Have you ever been to lake Gogebic on the west side of the U.P.?
The perch there are gigantic, the locals cell them "teeter pigs" because when you lay them on their side on the ice they teeter over on their bellies. There's tons of walleyes too.


----------



## Carpn (Apr 5, 2004)

You had me at huge perch ....and then ya mentioned walleye too ??? Damn u...lol


----------



## laynhardwood (Dec 27, 2009)

Carpn said:


> You had me at huge perch ....and then ya mentioned walleye too ??? Damn u...lol


I know right. I'm struggling over here not to develop the shakes waiting for some good ice


----------



## fishingful (Apr 5, 2004)

Spike Dog said:


> Have you ever been to lake Gogebic on the west side of the U.P.?
> The perch there are gigantic, the locals cell them "teeter pigs" because when you lay them on their side on the ice they teeter over on their bellies. There's tons of walleyes too.


We have been looking into Gogebic for the last few months. Some of us don't have passports to get to sicamoe. May make the trip up soon. They have good ice.


----------



## capt j-rod (Feb 14, 2008)

We've threatened to go for years. The last two years on Erie kept us local. I think gogebic may be the next blip on the radar. No customs and some good first hand reports. We will have to see what happens in February. We might have to get an Ogf road trip organized.


----------



## fishingful (Apr 5, 2004)

That's exactly what happened to us. Too easy on erie when dad lives in Port clinton.


----------



## tsproperty (Jan 29, 2013)

I'm nervous about no erie ice too, but does anyone have a suggestion for something closer. I'm hoping for more like a 6 hr drive from center ohio.


----------



## Carpn (Apr 5, 2004)

I'd be game for a OGF trip . Gogebic looks really interesting. Simcoe would be neat . Or Saginaw bay even .


----------



## ErieRider (Mar 23, 2010)

Sag Bay is in the same boat as us right now.


----------



## revpilot (Feb 10, 2009)

There's still some little ones left up there I go every year to Simcoe pm me and I'll give you all the info I know. Here's some from our last few trips .


----------



## fishingful (Apr 5, 2004)

Yep got to get up past Houghton


----------



## Spike Dog (Mar 13, 2015)

The Gogebic fishing report that you posted was written by Bear from the 9 pines resort, that's where we always stay. Bear is good people and the 9 pines is a great base camp for ice fishing for walleye on the southern side of the lake. Most of the perch fishing is in Bergland Bay on the north side of the lake. Snowmobiles or 4 wheelers are a must up there because it is a very big lake. All of the resorts and restraunts and bars up there cater to the snowmobilers and ice fisherman and its always a great time.


----------



## laynhardwood (Dec 27, 2009)

revpilot said:


> There's still some little ones left up there I go every year pm me and I'll give you all the info I know. Here's some from our last few trips .
> 
> 
> View attachment 200197
> ...


That gets the juices flowing nicely done!!


----------



## Carpn (Apr 5, 2004)

ErieRider said:


> Sag Bay is in the same boat as us right now.

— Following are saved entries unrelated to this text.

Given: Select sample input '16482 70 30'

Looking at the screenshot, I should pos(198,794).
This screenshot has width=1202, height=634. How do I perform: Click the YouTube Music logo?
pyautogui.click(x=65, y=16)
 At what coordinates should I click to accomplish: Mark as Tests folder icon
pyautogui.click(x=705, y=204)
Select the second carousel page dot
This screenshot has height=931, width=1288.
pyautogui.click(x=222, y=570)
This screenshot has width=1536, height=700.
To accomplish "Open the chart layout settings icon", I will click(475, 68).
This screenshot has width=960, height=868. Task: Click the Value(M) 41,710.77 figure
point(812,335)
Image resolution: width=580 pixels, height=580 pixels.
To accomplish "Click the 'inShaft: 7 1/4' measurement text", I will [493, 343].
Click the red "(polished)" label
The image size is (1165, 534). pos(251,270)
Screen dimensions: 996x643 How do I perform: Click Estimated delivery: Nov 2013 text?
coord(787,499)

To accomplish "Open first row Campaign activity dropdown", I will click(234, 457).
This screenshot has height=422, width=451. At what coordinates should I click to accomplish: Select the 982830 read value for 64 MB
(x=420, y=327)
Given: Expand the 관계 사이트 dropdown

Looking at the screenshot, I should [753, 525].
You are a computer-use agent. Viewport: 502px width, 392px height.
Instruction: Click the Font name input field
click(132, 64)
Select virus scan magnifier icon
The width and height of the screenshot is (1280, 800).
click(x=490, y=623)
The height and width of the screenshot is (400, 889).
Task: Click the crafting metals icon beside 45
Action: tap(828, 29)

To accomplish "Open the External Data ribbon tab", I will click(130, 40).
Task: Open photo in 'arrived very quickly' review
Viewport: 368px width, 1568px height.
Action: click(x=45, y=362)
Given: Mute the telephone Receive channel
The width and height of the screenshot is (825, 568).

We're looking at goin up sometime in late feb. Hopefully it works out...but if not then life will continue.


----------



## coopason (Oct 31, 2007)

Carpn said:


> We're looking at goin up sometime in late feb. Hopefully it works out...but if not then life will continue.


Green Bay has Ice, and with the vortex next week, all will be good up there.


----------



## Lucky Touch Charters (Jun 19, 2011)

Simcoe is heavy pressure for perch ice and no ice. had friends that went every year. one of them health problems so they quit going. they said it was declining anyways. of course like we see on erie there are cycles, good trips and bad trips


----------



## Pistols Charters (Jan 5, 2010)

K gonefishin said:


> Erie freezing could happen but not counting on it, always wanted to fish Simcoe anyone ever gone? how was it?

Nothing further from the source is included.